Nov 17, 2016

CNBC: The Working Person’s ‘Cry From The Heart’

The media has explained the election by creating narratives of the two wealthy New Yorkers who had contrasting beliefs on government, race and gender.

A look back at the election reveals something more fundamental. Its clear message is a cry from the heart of working class America. Hillary Clinton, a cabinet secretary, senator and first lady, epitomized the establishment while Donald Trump became a vehicle for Americans’ disillusionment with it.

For two decades America’s working class has worked harder to earn declining incomes just to keep their jobs. They watched as the American dream of a thriving middle class vanished. Many blue-collar workers laid off in the recession of 2009 found themselves taking service jobs that paid just over the minimum wage with no health care benefits.

Tune into Power Lunch at 1 pm on Friday Nov. 18. Bill George will be a guest.
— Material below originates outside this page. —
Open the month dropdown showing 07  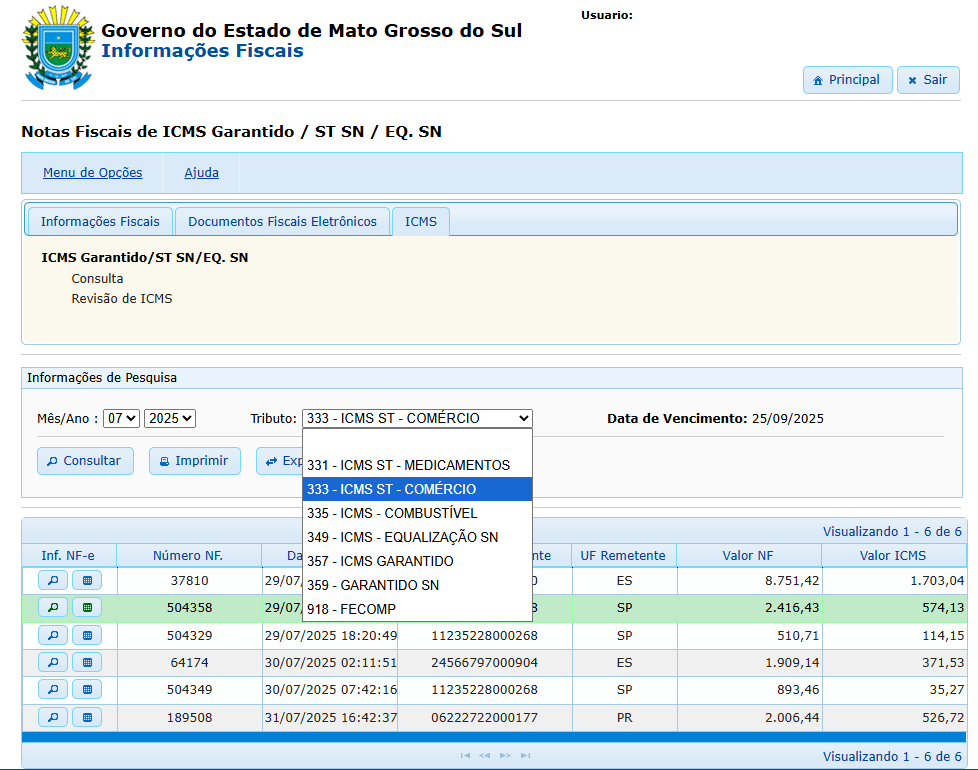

Meanwhile, the elite 1 percent accumulated wealth as incomes of bankers and executives escalated rapidly. When CEOs’ compensation averages 400 times their lowest-paid employees, the disparities are no longer acceptable. So they turned out in record numbers and voted to restore their jobs, their lives and their dignity.

The results of this election should not only be felt in Washington. Business leaders ignore its message at their peril.

It is the 99 percent of hard-working workers that enable our enterprises to flourish. The task of executives is to create conditions so they can be successful and reward them fairly for their efforts, not to squeeze employees’ incomes in a quixotic quest to maximize shareholder value. While corporate headquarters may be in urban areas, most factories are in the heartland of America that gave Trump his Electoral College triumph.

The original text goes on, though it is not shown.